More is "rush hour" in Saigon and our bus is dodging bicycles and scooters...too rough for now to continue but lots more to share.

Life is an Adventure, you just have to let yourself experience it!

March 7, 2005 Good Morning Vietnam !

Time to update everyone on the progress of our trip.

I was overjoyed in Portland when they checked our VERY large, heavy bags without any hassle or charges. Gary proceeded to set of the security monitors with his cargo pants. Must have been a reason why they were on sale for $11 a pair. Perhaps they did not sell well due to other people discovering that zippers on all the cargo pants sets off the metal detectors. I thought he was going to have a "strip search" before we got out of there but finally they realized his crutches did not contain WMD and he is esentially "harmless".

The flight over was VERY, VERY long but nonetheless tolerable thanks to "upgraded seats" that we purchased on the EVA airlines flight at the recommendation of the travel agent.

We had a considerable delay in Los Angeles due to a bomb scare. They had all their security force out and did a ful "lock down" with no planes coming or going for a period of time.
We have to be thankful that they are so careful and that was also what we reminded ourselves when we had other delays at security check points.

It was pretty exciting to finally meet up with our new travel mates. Some from as far away as Bangor, Maine. She had already been traveling for 15 hours before we left LA on the international flight.

Jess who founded TOP was like "Mother Goose" making sure we all processed smoothly through check-in, customs and all the security.

After the delayed flight it was like a "Oriental firedrill" when it came to boarding time. Everyone was anxious, there were lots of oriental families with small children and elderly people. They insist in using a brigade of wheelchairs to "assist" the elderly and handicapped onto the plane. Gary frustrated them because he needed to be able to board early because of the tendency to trip on crutches but did not want to be pushed in a wheelchair. As it ended up he took the wheelchair at the last minute and got the "royal treatment".

The flight was mystical. As we started to reach Asia we were treated to aerial views of the night time lights of Hong Kong and other areas of population. We had a screen that showed us where we were at a given point in time and also provided stats regarding speed, time underway, estimated time of arrival and differences in time zones, etc. Made it very interesting.

Heading West we were essentialy outrunning the sun which was trying to rise. Behind us we could se the glow of the pending sunrise and above it a crescent moon and lots of stars.

Jet lag was a bit different since we were 16 hours earlier so you just skipped almost a full day, that we will regain upon our return.

The climate is mid 80's and humid but actually pretty tolerable. The only place I have to compare it with is Houston in the summer and this is not as muggy as that was.

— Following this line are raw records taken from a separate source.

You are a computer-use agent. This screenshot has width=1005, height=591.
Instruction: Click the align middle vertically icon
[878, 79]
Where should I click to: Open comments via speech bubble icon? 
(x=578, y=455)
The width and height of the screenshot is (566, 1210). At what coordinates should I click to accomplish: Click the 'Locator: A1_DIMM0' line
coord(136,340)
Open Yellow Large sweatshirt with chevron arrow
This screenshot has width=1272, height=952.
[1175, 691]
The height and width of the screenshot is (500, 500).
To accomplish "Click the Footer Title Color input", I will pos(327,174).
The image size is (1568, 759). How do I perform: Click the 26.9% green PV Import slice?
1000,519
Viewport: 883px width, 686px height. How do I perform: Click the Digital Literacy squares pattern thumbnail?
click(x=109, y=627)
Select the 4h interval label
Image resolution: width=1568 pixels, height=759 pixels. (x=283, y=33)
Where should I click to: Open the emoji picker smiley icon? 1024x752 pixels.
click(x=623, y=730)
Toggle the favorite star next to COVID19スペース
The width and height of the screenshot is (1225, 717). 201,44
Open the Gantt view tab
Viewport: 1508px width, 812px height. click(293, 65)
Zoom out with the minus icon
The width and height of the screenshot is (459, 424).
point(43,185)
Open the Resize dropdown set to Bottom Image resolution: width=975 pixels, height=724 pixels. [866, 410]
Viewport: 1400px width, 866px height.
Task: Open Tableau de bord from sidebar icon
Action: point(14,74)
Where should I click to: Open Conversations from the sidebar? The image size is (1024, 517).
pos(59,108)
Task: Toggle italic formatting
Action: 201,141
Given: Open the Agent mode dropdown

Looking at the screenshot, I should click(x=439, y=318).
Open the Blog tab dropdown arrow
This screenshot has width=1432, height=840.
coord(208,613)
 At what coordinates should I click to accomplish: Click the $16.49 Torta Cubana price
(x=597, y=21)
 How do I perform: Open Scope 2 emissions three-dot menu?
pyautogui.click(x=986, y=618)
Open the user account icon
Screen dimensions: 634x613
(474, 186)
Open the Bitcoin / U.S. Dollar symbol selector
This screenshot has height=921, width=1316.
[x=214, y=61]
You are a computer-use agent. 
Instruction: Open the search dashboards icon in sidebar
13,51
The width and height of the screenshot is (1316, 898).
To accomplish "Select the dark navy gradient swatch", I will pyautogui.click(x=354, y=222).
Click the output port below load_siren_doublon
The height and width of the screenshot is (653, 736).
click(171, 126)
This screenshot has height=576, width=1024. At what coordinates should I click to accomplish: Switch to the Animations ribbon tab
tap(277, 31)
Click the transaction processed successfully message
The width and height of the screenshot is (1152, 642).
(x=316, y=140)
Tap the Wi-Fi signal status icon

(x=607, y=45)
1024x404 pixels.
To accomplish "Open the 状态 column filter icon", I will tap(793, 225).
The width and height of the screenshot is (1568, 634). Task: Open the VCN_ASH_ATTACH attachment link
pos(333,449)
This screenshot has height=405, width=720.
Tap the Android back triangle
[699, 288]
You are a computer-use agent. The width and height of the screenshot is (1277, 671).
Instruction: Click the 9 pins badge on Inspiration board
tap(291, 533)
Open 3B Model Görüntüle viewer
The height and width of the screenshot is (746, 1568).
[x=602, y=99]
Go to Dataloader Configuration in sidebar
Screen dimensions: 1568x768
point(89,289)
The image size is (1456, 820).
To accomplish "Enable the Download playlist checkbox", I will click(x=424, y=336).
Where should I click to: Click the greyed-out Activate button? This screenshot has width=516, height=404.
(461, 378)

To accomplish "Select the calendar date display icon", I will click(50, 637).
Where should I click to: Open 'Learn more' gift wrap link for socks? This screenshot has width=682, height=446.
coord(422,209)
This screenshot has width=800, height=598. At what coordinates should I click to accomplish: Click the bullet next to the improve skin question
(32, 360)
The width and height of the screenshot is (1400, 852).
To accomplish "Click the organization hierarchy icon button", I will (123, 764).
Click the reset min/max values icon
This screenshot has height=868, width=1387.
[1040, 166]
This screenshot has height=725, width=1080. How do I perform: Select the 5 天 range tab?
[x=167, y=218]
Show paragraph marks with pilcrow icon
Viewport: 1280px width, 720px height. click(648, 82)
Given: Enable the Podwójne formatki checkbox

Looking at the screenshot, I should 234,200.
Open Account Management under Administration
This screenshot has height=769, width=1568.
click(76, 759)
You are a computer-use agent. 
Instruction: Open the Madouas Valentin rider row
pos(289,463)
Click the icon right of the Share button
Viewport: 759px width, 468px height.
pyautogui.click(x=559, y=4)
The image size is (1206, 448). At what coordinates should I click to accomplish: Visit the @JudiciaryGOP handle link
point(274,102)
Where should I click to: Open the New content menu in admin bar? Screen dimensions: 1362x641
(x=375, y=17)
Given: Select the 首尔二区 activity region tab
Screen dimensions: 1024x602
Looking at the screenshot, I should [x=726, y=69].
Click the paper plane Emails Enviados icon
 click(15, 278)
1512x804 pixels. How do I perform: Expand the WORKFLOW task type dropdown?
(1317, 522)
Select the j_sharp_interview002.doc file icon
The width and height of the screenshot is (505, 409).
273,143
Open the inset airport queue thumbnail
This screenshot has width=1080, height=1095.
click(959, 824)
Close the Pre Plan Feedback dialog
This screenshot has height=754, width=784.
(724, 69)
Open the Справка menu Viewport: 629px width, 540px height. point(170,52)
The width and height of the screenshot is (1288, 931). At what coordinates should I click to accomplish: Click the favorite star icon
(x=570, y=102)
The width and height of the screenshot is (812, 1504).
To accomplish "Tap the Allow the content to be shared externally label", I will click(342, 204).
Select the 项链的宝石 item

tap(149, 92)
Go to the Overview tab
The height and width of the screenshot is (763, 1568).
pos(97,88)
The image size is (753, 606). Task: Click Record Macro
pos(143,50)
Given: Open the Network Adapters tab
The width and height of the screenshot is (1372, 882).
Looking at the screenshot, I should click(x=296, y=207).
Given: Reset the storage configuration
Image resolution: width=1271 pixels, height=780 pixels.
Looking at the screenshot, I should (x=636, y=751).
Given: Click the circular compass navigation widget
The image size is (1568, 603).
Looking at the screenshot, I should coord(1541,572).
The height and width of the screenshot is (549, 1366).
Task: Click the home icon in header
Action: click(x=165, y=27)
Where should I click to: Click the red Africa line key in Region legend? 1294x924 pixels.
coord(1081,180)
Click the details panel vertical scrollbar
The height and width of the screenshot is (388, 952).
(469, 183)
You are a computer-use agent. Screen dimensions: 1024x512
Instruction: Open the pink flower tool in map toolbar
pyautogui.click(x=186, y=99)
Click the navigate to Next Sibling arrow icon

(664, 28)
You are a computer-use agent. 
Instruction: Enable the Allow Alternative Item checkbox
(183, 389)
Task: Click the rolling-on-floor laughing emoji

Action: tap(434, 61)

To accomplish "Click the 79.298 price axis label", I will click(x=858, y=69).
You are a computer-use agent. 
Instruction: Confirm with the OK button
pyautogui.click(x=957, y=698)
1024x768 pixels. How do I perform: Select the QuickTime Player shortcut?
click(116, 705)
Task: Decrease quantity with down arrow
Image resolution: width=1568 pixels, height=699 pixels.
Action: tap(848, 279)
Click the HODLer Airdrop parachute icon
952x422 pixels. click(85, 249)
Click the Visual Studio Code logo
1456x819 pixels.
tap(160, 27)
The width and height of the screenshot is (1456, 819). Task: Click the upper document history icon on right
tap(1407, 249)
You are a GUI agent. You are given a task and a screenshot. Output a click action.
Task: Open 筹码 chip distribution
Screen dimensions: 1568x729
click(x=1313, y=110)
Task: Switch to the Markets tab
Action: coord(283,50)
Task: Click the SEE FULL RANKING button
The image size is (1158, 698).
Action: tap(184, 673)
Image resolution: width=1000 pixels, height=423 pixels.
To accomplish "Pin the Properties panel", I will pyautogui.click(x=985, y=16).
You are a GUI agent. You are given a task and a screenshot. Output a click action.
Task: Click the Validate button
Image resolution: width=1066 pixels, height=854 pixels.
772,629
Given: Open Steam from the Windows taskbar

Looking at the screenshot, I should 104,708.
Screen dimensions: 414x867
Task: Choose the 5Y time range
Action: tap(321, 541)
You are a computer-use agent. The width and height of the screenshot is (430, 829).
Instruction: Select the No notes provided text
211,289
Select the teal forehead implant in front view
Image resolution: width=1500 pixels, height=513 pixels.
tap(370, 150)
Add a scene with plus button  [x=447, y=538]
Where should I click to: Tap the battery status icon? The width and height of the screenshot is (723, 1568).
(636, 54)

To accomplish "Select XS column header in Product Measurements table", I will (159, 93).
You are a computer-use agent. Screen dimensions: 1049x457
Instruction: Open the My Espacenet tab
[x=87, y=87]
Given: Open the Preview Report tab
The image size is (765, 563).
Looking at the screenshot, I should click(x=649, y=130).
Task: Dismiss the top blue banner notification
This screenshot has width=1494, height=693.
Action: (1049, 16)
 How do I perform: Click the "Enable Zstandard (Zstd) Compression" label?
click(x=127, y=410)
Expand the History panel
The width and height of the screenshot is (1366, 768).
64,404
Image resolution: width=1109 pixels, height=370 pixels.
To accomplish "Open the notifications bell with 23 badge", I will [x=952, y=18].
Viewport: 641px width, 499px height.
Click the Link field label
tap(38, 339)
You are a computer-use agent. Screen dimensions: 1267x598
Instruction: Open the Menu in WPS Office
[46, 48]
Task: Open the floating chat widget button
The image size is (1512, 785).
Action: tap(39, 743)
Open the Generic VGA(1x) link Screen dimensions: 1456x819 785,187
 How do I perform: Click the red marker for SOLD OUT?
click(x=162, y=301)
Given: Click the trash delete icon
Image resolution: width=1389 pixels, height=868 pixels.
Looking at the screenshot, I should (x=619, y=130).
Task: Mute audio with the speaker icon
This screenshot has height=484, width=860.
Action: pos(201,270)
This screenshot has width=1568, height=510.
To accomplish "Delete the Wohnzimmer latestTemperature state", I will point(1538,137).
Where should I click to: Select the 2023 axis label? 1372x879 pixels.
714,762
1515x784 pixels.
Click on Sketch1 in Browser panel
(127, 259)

Our initial accomodations in Saigon/Ho Chi Minh City are very luxurious in the Rex hotel. Elegant with top hatted door men and bellhops...not the typical economy accomodations we personally are used to at home.

All of Life in an Adventure You just have to find it,

Friday, February 5, 2010

Why a new blog?

This blog will carry both the story of our original 2005 trip to Vietnam and our upcoming return in March 2010.
Hope you enjoy reading it as we go along.